═════ Working data ═════

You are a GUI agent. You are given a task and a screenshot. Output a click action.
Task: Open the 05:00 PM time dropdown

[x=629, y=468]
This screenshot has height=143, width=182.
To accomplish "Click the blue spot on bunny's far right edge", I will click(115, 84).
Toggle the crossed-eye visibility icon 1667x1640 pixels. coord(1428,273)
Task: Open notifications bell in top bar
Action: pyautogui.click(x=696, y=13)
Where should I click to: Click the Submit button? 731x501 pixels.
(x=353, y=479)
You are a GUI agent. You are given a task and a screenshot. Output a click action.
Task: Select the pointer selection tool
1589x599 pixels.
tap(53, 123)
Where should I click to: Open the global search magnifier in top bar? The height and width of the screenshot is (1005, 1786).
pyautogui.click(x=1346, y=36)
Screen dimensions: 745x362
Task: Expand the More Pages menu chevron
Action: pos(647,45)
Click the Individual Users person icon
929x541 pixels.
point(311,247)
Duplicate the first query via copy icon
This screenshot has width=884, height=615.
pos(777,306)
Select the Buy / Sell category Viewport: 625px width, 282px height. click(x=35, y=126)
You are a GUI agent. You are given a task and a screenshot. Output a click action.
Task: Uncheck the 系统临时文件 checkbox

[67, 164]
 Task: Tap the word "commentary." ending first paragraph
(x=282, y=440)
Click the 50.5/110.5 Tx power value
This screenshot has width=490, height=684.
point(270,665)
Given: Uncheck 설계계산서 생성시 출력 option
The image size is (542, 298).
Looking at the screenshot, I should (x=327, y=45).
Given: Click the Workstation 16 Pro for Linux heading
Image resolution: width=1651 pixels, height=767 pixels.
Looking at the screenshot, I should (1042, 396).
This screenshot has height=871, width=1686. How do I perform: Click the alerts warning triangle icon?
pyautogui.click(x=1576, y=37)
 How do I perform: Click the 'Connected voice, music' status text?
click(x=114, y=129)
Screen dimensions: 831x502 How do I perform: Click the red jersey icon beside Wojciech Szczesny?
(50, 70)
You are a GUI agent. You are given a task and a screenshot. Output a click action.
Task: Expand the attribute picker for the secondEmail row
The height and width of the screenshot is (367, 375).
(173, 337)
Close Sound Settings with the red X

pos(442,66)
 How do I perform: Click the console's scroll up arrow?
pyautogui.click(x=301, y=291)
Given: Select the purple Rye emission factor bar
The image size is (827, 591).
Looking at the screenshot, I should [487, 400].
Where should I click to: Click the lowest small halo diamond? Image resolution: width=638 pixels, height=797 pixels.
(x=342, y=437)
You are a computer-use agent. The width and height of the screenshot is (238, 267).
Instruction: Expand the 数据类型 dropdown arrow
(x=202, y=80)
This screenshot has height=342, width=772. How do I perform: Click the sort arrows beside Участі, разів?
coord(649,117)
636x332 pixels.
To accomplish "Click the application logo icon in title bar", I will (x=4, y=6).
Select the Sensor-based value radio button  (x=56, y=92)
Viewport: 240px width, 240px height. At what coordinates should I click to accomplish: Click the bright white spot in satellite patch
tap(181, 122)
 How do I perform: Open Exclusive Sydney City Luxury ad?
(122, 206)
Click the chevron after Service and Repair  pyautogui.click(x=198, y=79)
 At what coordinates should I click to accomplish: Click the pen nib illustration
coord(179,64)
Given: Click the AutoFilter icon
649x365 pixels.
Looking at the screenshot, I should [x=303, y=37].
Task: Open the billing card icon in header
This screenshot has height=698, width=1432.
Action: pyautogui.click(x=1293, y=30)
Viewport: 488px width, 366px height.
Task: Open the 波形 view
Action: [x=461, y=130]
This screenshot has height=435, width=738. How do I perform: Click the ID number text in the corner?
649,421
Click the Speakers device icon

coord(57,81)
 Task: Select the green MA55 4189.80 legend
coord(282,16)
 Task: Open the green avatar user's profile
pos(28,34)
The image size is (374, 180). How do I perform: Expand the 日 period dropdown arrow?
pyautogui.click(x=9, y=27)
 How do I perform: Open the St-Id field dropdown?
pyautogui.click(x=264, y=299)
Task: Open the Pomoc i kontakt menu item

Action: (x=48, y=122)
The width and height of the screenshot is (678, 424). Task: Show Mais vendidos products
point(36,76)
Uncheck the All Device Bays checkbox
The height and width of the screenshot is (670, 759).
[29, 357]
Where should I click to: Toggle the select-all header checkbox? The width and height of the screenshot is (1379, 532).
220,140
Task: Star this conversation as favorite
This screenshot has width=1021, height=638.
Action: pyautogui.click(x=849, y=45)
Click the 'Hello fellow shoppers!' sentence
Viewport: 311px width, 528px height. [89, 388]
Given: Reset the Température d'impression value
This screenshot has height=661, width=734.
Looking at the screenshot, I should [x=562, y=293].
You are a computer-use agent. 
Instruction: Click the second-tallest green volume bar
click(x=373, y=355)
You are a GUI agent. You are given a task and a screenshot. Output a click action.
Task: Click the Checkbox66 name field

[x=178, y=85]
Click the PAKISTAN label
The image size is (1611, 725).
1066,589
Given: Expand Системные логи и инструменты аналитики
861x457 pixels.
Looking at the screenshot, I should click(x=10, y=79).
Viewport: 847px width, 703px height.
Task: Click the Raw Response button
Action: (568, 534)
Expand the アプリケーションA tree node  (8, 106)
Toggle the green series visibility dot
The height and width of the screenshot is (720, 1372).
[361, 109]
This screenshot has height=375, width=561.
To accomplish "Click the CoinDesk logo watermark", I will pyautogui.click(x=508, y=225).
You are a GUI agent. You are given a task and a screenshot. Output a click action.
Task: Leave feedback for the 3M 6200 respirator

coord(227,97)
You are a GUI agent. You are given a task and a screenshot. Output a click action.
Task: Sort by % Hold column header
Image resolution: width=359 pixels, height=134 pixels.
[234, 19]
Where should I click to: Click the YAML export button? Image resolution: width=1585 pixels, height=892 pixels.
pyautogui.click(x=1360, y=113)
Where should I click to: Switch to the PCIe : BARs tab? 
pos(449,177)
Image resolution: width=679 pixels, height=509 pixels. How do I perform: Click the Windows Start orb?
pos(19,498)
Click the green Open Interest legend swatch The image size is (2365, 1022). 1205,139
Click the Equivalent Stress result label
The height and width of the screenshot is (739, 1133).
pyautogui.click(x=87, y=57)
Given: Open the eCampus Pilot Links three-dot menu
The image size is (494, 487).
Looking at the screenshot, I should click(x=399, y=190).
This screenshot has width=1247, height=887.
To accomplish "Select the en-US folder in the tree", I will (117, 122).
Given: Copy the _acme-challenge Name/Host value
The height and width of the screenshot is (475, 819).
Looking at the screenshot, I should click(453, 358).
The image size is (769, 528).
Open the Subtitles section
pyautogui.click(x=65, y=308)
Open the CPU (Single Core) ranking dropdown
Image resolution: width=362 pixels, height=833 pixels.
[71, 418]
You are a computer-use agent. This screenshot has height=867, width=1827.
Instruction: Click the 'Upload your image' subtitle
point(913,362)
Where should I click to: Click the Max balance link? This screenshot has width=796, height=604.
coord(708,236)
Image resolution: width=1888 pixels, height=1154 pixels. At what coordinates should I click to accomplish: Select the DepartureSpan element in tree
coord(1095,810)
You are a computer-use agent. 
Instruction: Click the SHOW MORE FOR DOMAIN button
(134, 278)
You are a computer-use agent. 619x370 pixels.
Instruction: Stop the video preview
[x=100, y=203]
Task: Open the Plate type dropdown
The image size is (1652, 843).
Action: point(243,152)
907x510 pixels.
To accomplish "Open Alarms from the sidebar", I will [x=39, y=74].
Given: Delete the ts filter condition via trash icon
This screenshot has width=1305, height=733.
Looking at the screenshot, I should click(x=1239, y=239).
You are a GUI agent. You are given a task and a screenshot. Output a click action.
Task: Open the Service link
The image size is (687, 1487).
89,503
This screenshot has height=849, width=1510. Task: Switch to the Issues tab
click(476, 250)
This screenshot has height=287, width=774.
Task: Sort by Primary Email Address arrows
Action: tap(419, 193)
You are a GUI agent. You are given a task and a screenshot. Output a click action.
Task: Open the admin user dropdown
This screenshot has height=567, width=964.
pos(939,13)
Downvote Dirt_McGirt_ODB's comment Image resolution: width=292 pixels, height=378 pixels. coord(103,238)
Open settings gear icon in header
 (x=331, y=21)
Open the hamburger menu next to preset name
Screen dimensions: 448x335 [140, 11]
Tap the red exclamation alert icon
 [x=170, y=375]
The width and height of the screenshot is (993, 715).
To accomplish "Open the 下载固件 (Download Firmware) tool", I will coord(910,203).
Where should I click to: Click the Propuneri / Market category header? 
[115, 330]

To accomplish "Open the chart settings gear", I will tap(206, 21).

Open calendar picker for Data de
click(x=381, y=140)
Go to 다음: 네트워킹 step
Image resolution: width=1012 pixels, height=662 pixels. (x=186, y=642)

═════

→ Written problem:
Reproduce every line of the records from the line holding "The width and height of the screenshot is (993, 715)." through the end of the records, inclusive, requests included. Scale each number in the answers (the click coordinates and the width and height stated inside one answer) by 1.45 and round to whole numbers, with halves rounded up.

→ Result:
The width and height of the screenshot is (993, 715).
To accomplish "Open the 下载固件 (Download Firmware) tool", I will coord(1320,294).
Where should I click to: Click the Propuneri / Market category header? 
[167, 479]

To accomplish "Open the chart settings gear", I will tap(299, 30).

Open calendar picker for Data de
click(x=552, y=203)
Go to 다음: 네트워킹 step
Image resolution: width=1467 pixels, height=960 pixels. (x=270, y=931)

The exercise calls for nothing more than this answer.